** Description of the task **
The answer must consist only of the lines from the line with "The image size is (600, 376)." to the line with "Given: Click Add New Gallery button", both included, exactly as they stand below.

** Data supplied **

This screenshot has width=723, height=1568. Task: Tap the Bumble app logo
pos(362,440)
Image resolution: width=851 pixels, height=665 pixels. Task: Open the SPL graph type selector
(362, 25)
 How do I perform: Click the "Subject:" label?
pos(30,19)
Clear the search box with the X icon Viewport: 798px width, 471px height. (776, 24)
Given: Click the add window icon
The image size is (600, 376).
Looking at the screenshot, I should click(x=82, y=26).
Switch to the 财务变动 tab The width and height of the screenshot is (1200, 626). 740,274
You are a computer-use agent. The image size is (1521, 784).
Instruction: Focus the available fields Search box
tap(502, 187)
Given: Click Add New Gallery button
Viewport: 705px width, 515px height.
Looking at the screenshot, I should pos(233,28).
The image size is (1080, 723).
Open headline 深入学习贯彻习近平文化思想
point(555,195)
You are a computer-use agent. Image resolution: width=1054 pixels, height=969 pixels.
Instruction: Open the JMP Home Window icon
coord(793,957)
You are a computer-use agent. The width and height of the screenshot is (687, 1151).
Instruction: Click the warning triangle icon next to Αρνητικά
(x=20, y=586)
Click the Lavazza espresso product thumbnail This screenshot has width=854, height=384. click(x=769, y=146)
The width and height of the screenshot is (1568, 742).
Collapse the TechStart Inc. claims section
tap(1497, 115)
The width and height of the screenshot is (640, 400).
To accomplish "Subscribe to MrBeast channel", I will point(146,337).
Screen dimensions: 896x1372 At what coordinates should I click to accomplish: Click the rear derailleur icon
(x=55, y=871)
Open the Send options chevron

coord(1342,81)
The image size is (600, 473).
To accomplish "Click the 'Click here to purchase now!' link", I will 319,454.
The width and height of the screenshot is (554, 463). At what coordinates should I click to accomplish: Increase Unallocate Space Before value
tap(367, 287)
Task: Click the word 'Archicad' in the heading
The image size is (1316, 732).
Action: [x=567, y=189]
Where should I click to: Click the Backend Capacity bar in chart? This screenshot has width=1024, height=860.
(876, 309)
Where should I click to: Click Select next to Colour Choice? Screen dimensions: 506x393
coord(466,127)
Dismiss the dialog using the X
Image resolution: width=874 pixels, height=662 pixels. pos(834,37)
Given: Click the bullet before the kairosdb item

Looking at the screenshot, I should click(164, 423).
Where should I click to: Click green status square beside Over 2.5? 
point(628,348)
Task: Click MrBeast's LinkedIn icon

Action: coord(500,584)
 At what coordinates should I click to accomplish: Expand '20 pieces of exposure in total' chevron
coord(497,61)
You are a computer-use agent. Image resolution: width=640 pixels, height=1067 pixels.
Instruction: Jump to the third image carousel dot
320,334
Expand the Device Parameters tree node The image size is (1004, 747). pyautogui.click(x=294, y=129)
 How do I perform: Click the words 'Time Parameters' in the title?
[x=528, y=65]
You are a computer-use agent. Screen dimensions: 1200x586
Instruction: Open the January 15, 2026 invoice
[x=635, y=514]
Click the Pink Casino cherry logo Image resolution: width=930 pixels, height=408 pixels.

** Answer to the problem **
The image size is (600, 376).
Looking at the screenshot, I should click(x=82, y=26).
Switch to the 财务变动 tab The width and height of the screenshot is (1200, 626). 740,274
You are a computer-use agent. The image size is (1521, 784).
Instruction: Focus the available fields Search box
tap(502, 187)
Given: Click Add New Gallery button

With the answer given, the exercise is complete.